What you are asked to do: Return every record below exactly as given, images excluded.

Saved data entries
◇ ◇ ◇ ◇

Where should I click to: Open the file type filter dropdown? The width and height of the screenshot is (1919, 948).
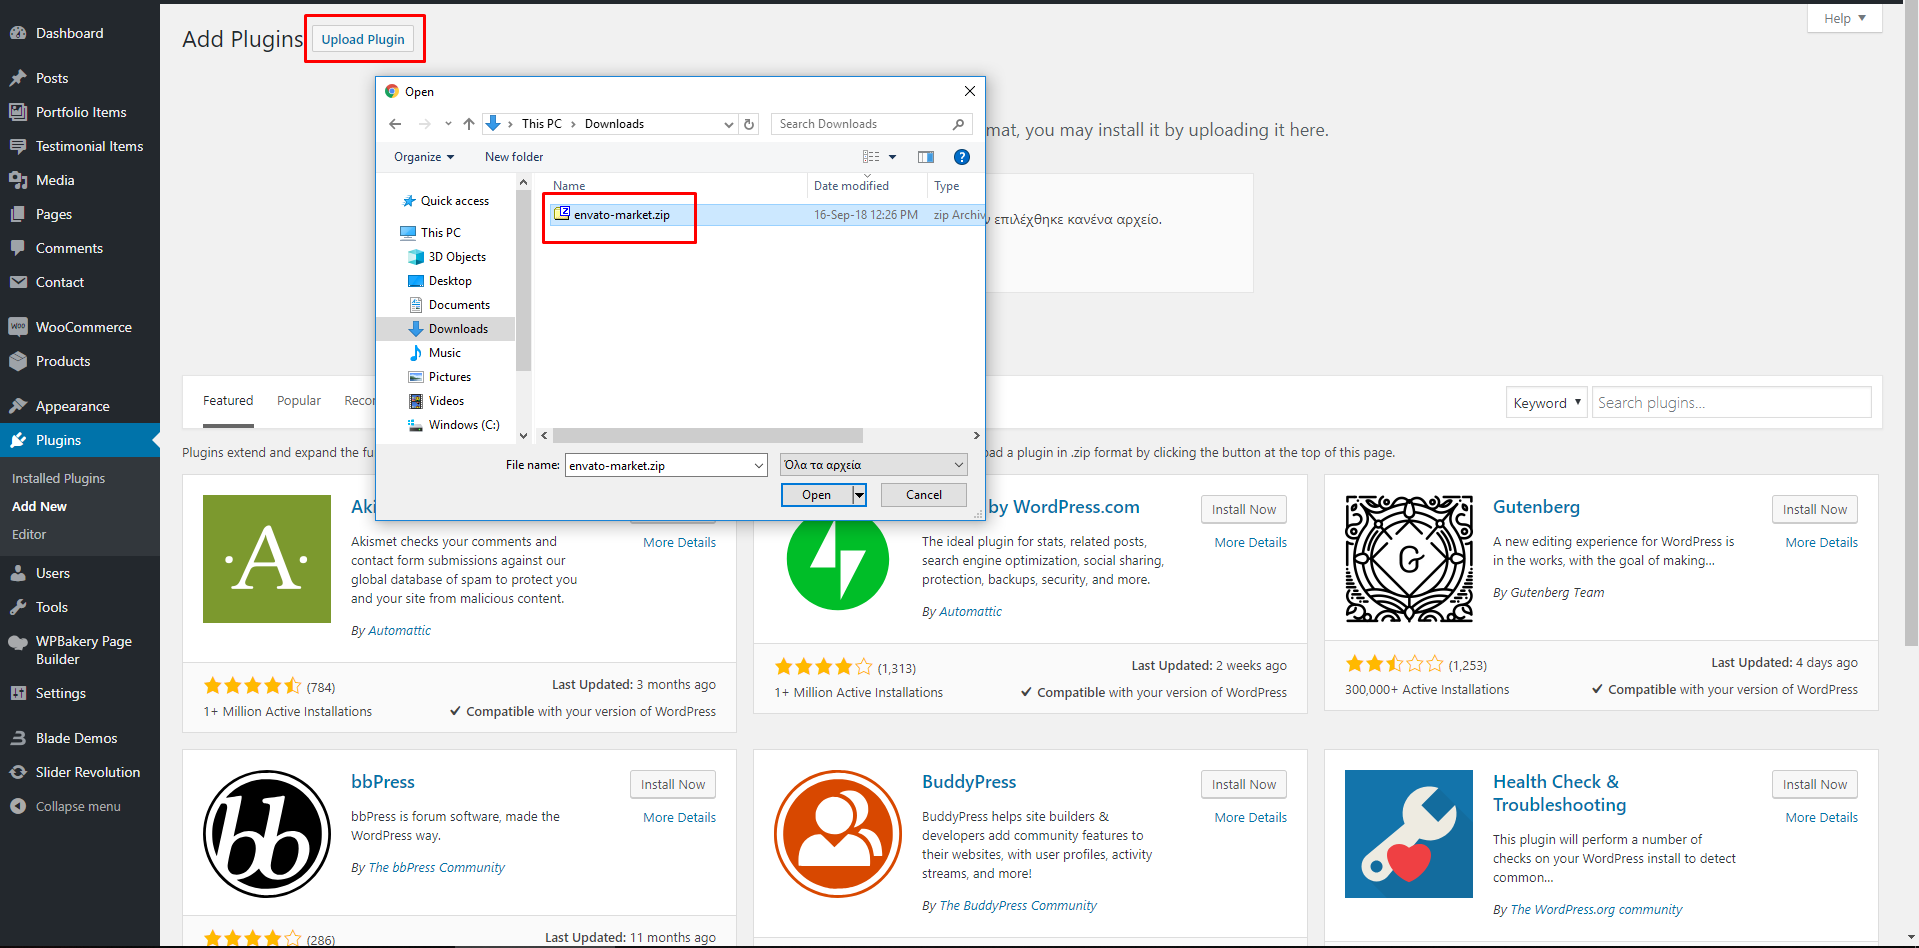pos(873,465)

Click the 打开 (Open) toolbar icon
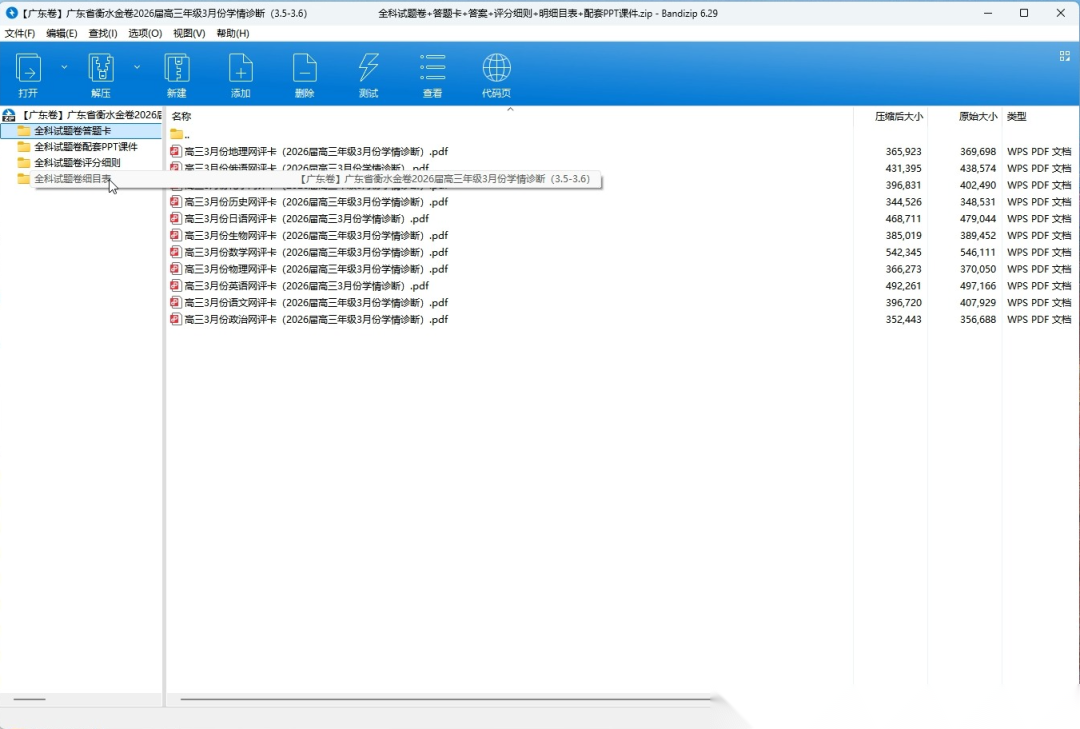pyautogui.click(x=28, y=69)
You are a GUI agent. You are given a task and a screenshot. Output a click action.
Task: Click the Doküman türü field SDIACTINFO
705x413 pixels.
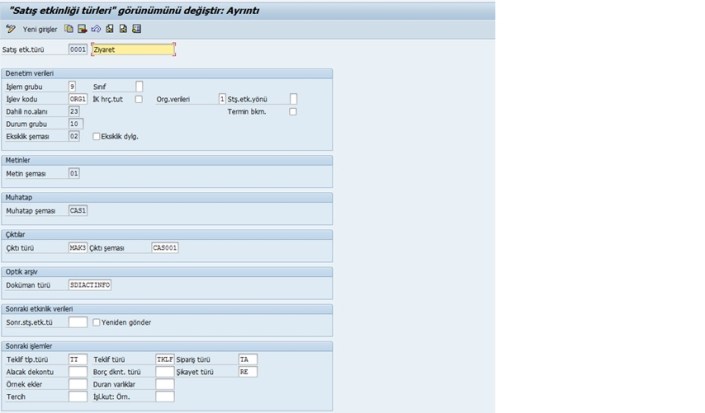[89, 285]
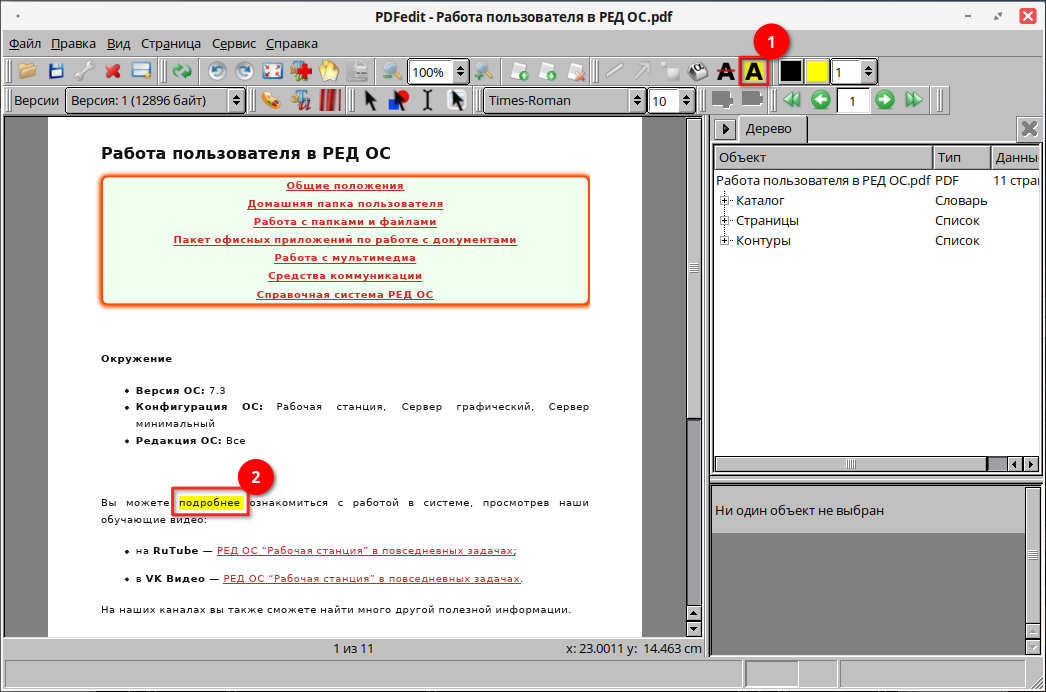The width and height of the screenshot is (1046, 692).
Task: Switch to the Дерево tab
Action: click(768, 129)
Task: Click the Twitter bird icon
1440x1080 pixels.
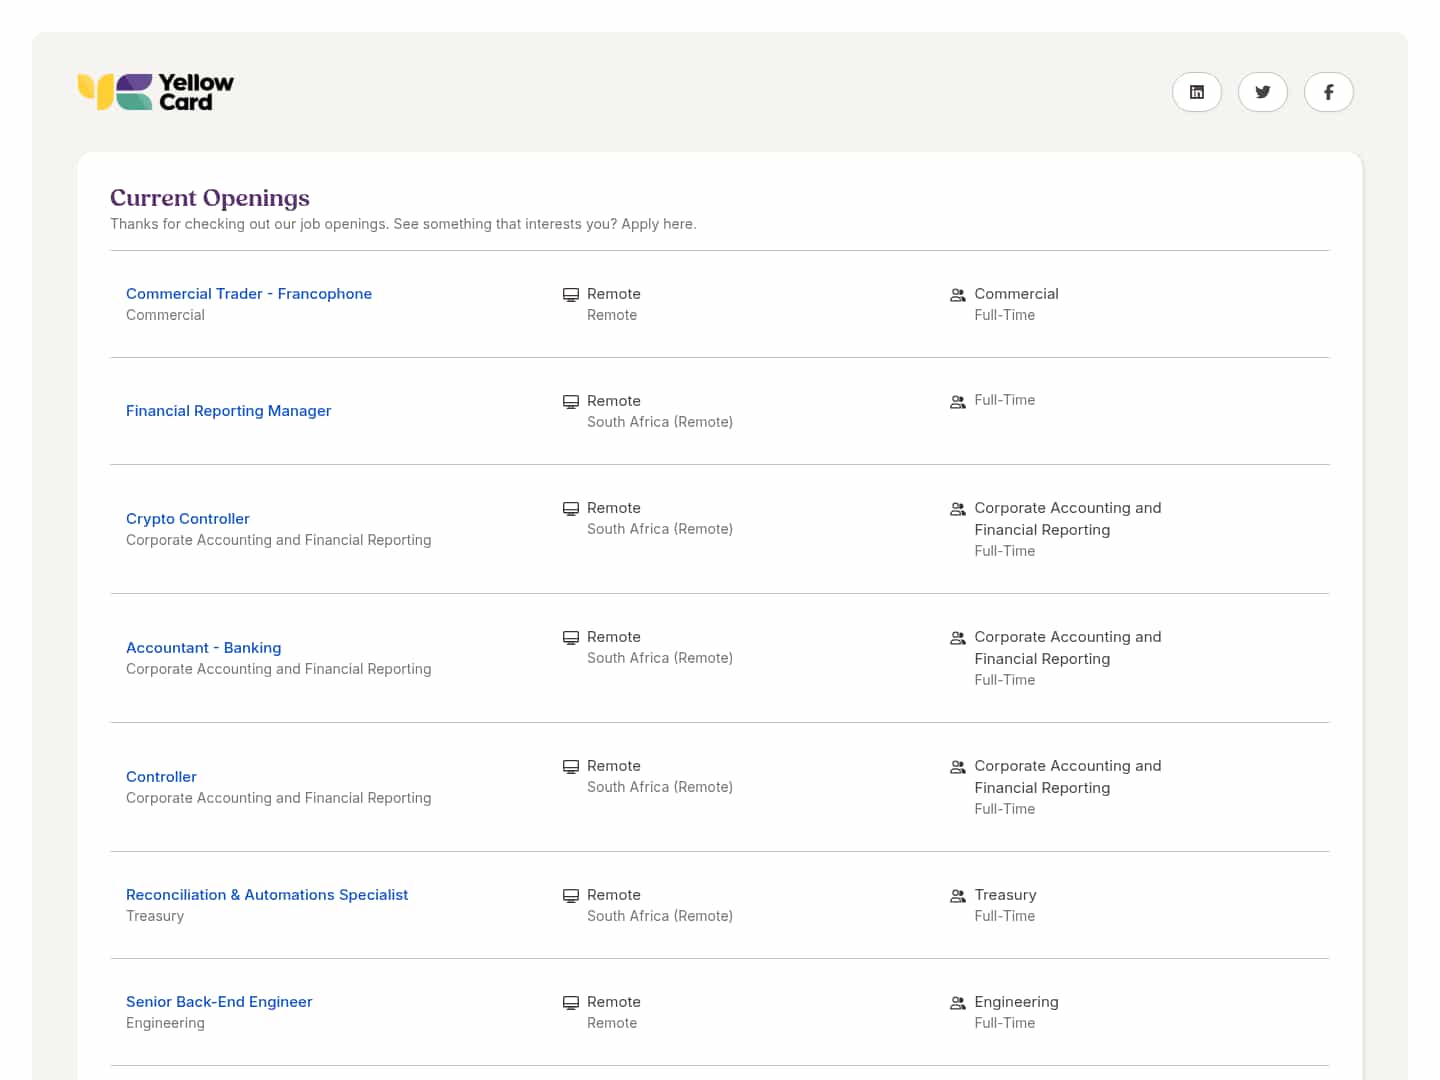Action: [x=1262, y=92]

◇ ◇ ◇ ◇

Expected output:
Where should I click to: Open the file type filter dropdown? The width and height of the screenshot is (1919, 948).
pos(873,465)

Click the 打开 (Open) toolbar icon
pyautogui.click(x=28, y=69)
You are a GUI agent. You are given a task and a screenshot. Output a click action.
Task: Click the Doküman türü field SDIACTINFO
705x413 pixels.
[89, 285]
The width and height of the screenshot is (1046, 692).
Task: Switch to the Дерево tab
Action: click(768, 129)
Task: Click the Twitter bird icon
1440x1080 pixels.
Action: [x=1262, y=92]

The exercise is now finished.